Dr. Coburn Criticizes Senate's Empty Commitment to End Earmarks to Family Members

Date: Jan. 19, 2007
Location: Washington, DC


Dr. Coburn Criticizes Senate's Empty Commitment to End Earmarks to Family Members

Senate accepts prohibition on earmark profiteering under the condition that the provision will be stripped out of any conference report on the measure

U.S. Senator Tom Coburn, M.D. (R-OK) tonight criticized the Senate for refusing to debate or allow a recorded vote on an amendment to prohibit Senators from requesting or promoting earmarks that would financially benefit themselves, their families, their staff members or their staff members' families. While the Senate technically adopted by voice vote the amendment (no. 51) to S.1, the Legislative Transparency and Accountability Act of 2007, the majority party refused to allow debate on the amendment prior to passage of the bill, refused to allow a recorded vote on the amendment, and refused to keep the provision in any final conference report on the bill. Coburn voted no on S.1.

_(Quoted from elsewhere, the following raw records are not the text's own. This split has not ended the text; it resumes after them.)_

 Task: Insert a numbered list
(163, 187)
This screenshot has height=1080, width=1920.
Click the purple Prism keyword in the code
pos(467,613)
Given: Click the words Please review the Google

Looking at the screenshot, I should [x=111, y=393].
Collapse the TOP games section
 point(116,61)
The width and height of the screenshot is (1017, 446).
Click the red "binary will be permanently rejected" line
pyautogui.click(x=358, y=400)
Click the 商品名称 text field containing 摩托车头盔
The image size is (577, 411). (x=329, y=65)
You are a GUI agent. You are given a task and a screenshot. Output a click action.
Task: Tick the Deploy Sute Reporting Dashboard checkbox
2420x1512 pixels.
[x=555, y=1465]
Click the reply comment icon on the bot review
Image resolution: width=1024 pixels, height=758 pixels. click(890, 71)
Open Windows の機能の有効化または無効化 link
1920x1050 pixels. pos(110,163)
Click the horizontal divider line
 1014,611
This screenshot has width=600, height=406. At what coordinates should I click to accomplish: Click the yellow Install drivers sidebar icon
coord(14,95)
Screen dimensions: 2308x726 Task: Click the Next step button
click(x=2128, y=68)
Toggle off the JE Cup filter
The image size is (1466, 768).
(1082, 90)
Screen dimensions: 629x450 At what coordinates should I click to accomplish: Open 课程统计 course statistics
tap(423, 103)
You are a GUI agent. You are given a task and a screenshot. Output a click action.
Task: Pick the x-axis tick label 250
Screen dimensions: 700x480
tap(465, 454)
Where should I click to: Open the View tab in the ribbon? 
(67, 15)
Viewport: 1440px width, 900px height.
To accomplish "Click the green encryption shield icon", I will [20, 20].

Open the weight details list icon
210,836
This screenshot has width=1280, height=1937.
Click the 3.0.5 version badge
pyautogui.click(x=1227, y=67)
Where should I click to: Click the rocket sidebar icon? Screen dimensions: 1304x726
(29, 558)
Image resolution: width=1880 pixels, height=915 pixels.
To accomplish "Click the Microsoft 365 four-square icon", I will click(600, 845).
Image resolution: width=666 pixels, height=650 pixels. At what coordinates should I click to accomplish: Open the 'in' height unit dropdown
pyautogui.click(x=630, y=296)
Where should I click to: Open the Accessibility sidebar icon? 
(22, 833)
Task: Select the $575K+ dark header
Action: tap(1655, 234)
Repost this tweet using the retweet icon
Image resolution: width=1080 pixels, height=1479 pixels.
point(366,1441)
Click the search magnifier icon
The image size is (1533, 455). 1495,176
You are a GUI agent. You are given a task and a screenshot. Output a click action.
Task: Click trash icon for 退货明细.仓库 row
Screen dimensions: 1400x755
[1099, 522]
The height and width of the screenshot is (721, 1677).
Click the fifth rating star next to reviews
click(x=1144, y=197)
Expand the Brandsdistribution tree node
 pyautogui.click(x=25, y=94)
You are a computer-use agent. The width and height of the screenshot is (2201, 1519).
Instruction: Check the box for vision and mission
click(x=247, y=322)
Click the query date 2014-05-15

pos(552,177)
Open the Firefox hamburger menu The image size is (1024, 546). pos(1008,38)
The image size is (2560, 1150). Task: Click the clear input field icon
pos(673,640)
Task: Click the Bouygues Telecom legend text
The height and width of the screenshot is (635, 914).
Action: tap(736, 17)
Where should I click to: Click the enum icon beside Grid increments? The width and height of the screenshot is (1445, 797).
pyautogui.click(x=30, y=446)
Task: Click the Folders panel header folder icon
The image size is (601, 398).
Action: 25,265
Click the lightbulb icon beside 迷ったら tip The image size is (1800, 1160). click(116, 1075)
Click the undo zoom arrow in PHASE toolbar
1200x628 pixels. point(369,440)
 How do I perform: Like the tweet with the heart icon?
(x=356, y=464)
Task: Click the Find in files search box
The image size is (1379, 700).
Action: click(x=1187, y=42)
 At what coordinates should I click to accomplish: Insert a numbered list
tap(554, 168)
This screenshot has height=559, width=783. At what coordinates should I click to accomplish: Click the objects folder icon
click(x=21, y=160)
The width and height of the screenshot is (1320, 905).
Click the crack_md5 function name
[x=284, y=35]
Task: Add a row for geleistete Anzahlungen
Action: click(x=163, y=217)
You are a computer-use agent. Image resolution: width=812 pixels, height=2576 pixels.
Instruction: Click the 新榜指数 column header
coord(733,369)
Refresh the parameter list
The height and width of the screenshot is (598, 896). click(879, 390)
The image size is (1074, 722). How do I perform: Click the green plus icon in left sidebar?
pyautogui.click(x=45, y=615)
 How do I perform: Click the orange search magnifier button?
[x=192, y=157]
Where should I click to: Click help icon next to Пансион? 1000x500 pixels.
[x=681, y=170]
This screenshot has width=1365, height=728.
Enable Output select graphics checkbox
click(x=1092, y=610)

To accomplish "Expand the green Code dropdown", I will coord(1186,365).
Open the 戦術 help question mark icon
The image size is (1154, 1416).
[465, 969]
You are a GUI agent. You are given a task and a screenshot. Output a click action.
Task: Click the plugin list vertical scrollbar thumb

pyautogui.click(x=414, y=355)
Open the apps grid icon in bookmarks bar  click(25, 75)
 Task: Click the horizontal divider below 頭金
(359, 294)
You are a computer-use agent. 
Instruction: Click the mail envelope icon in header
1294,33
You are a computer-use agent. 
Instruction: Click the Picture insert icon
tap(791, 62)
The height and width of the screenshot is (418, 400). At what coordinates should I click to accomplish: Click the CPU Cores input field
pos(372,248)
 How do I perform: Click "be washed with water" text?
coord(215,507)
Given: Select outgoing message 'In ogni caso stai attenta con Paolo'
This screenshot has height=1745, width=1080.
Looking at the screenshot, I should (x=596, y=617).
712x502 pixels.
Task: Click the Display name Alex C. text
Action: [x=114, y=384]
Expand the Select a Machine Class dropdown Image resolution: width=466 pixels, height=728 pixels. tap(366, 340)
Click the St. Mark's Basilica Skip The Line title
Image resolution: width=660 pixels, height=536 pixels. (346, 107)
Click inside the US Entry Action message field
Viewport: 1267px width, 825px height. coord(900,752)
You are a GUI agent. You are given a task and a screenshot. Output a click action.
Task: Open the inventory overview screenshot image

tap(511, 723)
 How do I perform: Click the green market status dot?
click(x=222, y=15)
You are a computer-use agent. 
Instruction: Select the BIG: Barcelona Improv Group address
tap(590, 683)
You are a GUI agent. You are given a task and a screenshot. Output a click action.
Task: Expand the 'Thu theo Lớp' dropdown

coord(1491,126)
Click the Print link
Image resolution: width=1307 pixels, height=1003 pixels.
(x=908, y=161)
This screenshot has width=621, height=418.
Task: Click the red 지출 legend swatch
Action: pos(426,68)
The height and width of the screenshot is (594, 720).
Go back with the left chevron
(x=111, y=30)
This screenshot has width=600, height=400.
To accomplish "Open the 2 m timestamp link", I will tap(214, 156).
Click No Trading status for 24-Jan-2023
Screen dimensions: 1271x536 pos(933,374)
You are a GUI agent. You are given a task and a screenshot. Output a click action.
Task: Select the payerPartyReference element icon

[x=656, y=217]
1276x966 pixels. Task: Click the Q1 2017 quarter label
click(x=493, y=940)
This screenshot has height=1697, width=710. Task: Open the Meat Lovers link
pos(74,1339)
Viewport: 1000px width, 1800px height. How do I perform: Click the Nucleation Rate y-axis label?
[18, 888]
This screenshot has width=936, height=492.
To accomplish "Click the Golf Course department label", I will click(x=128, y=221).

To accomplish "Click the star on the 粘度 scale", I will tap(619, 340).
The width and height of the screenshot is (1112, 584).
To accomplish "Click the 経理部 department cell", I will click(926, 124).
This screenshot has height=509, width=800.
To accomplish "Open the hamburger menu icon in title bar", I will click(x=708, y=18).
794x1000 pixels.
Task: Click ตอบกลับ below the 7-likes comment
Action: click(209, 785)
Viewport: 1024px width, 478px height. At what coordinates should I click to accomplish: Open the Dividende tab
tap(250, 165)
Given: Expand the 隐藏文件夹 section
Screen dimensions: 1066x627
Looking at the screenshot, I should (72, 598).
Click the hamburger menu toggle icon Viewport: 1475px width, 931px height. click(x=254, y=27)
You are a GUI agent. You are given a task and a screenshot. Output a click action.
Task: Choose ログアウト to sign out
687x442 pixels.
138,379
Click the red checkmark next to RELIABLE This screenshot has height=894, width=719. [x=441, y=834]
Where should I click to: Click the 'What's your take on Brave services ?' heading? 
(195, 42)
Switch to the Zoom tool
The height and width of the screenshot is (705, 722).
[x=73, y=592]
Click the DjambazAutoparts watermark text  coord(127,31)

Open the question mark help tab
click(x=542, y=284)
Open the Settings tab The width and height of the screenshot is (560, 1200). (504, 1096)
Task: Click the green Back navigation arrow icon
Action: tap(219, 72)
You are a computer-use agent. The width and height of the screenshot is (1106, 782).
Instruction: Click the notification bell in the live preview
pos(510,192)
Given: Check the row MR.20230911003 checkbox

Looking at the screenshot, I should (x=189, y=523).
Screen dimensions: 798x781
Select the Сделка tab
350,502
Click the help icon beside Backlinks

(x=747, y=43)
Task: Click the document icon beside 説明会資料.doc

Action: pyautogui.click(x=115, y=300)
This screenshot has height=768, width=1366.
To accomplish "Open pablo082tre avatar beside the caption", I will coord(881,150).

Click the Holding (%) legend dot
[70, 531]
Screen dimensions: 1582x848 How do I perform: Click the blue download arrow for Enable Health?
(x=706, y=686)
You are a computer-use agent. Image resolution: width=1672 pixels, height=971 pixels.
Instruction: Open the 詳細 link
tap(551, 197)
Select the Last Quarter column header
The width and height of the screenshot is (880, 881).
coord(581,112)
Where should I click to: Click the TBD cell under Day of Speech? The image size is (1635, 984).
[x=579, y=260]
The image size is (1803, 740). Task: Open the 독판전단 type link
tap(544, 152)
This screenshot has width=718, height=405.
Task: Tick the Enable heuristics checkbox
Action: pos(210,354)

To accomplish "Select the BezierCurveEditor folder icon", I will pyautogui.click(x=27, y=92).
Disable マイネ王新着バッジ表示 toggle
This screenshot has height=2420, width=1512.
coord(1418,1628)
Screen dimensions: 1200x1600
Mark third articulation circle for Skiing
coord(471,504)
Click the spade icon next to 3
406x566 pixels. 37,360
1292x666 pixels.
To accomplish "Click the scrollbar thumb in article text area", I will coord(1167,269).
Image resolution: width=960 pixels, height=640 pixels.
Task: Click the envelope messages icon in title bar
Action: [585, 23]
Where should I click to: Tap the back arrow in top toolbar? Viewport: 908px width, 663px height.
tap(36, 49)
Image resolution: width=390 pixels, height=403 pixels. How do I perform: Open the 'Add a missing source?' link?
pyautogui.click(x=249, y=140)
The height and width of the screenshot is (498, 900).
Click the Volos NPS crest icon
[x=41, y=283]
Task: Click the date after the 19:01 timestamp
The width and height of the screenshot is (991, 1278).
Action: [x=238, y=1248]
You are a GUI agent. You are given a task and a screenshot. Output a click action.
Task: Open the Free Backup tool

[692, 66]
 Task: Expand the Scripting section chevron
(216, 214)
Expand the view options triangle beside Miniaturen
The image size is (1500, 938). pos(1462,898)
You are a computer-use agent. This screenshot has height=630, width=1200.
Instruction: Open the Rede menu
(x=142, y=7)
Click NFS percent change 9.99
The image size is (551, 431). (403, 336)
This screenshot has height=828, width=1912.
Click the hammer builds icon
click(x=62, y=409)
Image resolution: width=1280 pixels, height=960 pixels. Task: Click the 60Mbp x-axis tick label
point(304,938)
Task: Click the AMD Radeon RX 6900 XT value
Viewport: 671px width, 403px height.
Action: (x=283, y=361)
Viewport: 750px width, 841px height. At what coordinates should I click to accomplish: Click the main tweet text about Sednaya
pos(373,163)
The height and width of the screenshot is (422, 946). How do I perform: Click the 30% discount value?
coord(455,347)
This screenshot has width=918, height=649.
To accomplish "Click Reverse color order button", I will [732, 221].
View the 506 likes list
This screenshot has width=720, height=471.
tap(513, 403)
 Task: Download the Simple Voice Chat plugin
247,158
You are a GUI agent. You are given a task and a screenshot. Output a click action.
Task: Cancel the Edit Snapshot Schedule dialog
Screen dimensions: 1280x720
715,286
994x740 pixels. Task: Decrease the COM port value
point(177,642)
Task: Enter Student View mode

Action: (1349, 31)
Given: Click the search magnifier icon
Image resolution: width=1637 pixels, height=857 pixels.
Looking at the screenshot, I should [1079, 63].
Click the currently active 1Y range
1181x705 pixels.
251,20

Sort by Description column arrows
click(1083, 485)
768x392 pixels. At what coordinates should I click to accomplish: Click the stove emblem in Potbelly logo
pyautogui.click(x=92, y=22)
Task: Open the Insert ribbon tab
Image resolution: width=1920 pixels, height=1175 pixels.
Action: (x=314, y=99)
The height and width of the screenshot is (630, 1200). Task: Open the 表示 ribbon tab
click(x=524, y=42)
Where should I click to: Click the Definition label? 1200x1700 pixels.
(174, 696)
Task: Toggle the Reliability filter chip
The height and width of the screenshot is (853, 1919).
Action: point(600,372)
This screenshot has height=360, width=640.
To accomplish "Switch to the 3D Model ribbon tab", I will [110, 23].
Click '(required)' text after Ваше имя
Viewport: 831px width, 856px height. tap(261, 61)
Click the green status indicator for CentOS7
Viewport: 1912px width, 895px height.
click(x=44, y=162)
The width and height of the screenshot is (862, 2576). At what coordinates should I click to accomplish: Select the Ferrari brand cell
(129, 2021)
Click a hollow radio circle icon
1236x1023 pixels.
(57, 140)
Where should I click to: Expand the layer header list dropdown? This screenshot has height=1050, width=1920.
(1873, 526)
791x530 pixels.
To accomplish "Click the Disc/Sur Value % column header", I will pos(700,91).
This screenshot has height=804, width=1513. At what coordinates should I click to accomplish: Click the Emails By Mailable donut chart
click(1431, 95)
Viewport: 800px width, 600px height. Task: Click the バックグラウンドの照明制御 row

"The problem in Washington is not lobbyists; the problem is us. Unfortunately, many of the provisions in this bill are focused on the wrong problem," Dr. Coburn said.

"The process by which this bill was considered also should concern the American people. By refusing to allow debate on key amendments, such as my amendment to prohibit earmarks to family members, Congress showed that its commitment to transparency is less than it appears to be," Dr. Coburn said.

A recent USA TODAY investigation on the ties between lobbyists and the lawmakers who make spending decisions in Congress found, in 2005 alone, $750 million in special projects pushed by lobbyists with relatives on committees that wrote the bills.

"The American people won't be hoodwinked by politicians who condemn the culture of corruption while enriching themselves and their family members with earmarks," Dr. Coburn said. "My amendment was accepted with the intention of removing it in the anonymity of a closed-door conference committee."

"Any conference report on this bill that includes a ban on $20 meals but doesn't include a ban on $100 million earmarks that financially benefit politicians, their families or their staff members will be an insult to the intelligence of every single taxpayer. Any reform bill that allows the ‘earmark favor factory' to continue to dole out goodies for the financial benefit of politicians and their staff members is a reform bill in name only," Dr. Coburn said.